The first gig Everett True of www.Collapsedboard.com then Melody Maker Lives Editor, sent me to was to review a John Peel favourite, a US/UK outfit called UT, (1989). The band produced a rumbling, melting indie-punk, often likened to Velvet Underground, and Nina Canal, Jacqui Ham, and Sally Young changed instruments all the time. This meant that every time the last song got to you emotionally, when audience and artists were linked, they broke the bond, in a very Brechtian way. (Male colleagues meantime focused on the wailing and whooping, how primal and emotional they were, of course.)
The current indie underground scene, in every city, hopefully every town, kinda reminds me of the changing instruments thing, only now it’s change bands. In London you could say Trash Kit, of whom its members belong to multiple bands, is the mother ship, and if you want to be really silly, She is living at Power Lunches, pulsating, changing the world by making constant ripples of Just Do Its. This is a glorious thing – majority women artists, in a community, yet individually and safely moving and shaping the creative creature they aim to be. The Tuts, who are in Kate Nash’s gang, also include a Colour Me Wednesday; Desperate Journalist include a Joanne Joanne. It should happen anyway, like everyone should write poetry now and again, and it only is because of Hannah Nannah (Bikini Kill), bands like UT, Throwing Muses, My Bloody Valentine, Babes In Toyland, Breeders (from which Josephine Wiggs came from UK’s Perfect Disaster), Huggy Bear, Linus – of course all that Riot Grrrl STUFF – that it does happen. However, in amongst all this freedom and joy there is serious intent and some of these bands will now have to totally focus because they are about to blow a wider audiences mind, (see above), also Skinny Girl Diet and The Ethical Debating Society, fondly called TEDs by their fans, faithful since 2009.
Within 1,2, 3, 4, 5 seconds of the TEDs cleverly titled, New Sense, debut album, it’s clear why everyone adores Tegan, driving force and co singer-songwriter of TEDs. They want a piece of that pure fire, conviction, positivity, anger – because it’s an artful, beautiful thing being able to communicate all that in the one song. (And if you think you can mess with such an open hearted talent go-to ‘Kill You Last’ and ‘Razor Party’ first, or ‘Disasters I’ve Known And Loved’, and take it as a warning.)
“Come on, come on don’t be shy/You be the girl and I’ll be the boy/Come On!”
Opener ‘Child’s Play’ goes pop. The flash backs continue: Courtney Love and Hole, Bikini Kill. ‘Future Imperfect’ – mencing guitars and taunting lyrical chants, cheeky dynamics – and it’s cue memories of Prolapse. Tegan and Mar K are laying their influences bare, (also Nirvana), along with their 21st Century observations, love of, yet impatience with, human kind, and a great attitude.

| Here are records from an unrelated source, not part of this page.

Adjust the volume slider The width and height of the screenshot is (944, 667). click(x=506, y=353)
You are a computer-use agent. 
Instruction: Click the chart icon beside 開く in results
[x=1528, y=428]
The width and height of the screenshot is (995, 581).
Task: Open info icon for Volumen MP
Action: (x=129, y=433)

New Sense shows no fear. Tegan takes a calming breathe, says “OK”, there’s a tinkling on a guitar, and it’s Creosote. “You won’t find it here!” bawls Tegan, echoed by Mar K. Now I remember that feeling: everything matters.
It’s proving obvious that every song deserves a mention. No fillers here. They waited. They have grown into these tracks, laid them bare, built them back up again, (and maybe also influenced by the arrival of new permanent drummer, Eli . ) They are even angry at the songs by now. Despite the fury, jumpy beats, thrashing rhythms, there is always a velvelty, wanton guitar swell on which to cling. New Sense is no ordinary debut, it’s a coming out thing.